This year seems to disappearing at a rapid rate, that is quite frightening.
However, as a child or young person who has asked for help, do you not think that the days and months between talking to someone and things happening can seem like an eternity?
What can you as safeguarding professionals do to ease this concern and help them.
You need to think about how you can get the answers, they should be getting from those dealing with the abuse and their allegation.
As a result, consider how you can challenge other safeguarding colleagues.
Were you part of a strategy meeting ?
Have the things that others said they were doing, been done?
Why did the child have to wait to be interviewed?
Are you new to role, and scared to ask the questions?
There was a time when we were all new to the safeguarding role.
Make sure you ask the question/s
Sometimes just because we have done it like that, doesn’t mean it couldn’t be done differently.
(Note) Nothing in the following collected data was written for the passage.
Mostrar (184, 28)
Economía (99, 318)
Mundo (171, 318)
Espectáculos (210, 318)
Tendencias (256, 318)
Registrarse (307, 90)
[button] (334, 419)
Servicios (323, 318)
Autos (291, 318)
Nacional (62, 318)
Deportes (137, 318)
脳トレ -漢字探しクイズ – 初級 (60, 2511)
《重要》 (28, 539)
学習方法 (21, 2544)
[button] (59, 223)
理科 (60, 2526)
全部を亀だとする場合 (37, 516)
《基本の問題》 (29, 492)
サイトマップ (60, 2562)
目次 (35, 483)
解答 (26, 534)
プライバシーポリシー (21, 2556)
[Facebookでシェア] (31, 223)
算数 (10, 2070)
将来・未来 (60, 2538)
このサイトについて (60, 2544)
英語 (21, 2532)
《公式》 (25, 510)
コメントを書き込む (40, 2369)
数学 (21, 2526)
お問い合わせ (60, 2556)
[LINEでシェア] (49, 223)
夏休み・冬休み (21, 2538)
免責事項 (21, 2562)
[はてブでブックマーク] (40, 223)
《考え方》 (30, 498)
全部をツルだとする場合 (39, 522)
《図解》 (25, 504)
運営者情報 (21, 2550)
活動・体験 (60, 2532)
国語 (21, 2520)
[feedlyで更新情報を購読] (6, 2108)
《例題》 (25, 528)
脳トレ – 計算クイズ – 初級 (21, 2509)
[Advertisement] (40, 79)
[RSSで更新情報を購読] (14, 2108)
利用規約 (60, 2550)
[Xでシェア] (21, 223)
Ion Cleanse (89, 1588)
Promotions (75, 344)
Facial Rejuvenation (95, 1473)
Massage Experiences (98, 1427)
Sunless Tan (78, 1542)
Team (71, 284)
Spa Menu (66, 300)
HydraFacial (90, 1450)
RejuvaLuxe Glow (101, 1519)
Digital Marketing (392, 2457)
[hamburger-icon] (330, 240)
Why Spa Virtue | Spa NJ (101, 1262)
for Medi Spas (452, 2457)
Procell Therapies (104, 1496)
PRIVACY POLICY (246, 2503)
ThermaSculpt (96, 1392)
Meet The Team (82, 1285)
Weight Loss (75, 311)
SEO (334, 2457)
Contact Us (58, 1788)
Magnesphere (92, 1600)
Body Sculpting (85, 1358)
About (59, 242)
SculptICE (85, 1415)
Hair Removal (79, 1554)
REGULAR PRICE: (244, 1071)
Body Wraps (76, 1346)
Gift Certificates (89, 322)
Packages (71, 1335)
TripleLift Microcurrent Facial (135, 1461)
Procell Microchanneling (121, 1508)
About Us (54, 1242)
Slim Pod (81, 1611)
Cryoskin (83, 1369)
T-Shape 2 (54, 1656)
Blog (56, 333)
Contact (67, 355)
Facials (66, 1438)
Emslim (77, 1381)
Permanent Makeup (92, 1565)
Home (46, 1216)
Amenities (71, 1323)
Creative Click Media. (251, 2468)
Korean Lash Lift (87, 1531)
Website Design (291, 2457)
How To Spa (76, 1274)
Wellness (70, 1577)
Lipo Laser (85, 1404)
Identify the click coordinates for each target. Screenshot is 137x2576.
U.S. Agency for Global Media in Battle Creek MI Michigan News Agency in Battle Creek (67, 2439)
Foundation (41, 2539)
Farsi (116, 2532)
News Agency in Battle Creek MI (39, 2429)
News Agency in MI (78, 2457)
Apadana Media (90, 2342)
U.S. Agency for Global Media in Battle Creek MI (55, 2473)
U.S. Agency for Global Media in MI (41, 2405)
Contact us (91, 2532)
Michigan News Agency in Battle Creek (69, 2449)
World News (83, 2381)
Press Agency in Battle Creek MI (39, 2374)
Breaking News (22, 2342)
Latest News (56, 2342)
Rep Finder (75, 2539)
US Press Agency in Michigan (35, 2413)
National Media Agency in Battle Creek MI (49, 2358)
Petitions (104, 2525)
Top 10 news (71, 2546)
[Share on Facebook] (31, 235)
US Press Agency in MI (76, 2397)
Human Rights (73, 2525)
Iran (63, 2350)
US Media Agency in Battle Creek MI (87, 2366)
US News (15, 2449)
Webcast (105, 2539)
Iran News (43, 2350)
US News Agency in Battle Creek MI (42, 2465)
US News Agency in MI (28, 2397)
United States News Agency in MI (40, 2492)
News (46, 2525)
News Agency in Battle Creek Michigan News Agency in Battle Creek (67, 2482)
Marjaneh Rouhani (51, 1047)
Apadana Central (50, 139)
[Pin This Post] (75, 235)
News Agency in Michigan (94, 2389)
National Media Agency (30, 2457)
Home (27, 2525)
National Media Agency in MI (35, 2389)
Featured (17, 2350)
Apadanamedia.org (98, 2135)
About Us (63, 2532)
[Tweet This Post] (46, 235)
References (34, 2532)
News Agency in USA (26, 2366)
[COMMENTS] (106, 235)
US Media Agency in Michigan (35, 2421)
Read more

If you are not sure, ask !
You can also look at the Pan Sussex Child Protection Procedures, they explain about the ways to challenge decisions.
There is also a training offer available around this particular subject.
There should be no barriers, to asking questions about why things get done or not, in the course of safeguarding investigations.
Professional Curiosity or “being nosey” is part of the job we all do.
Asking those difficult questions from families and children is also what we do.
Asking them of colleagues can be even more difficult, aren’t we all on the same side?
But challenging those preconceived ideas and “the way we do things” is also appropriate.
Are the decisions always in the best interest of the child or young person?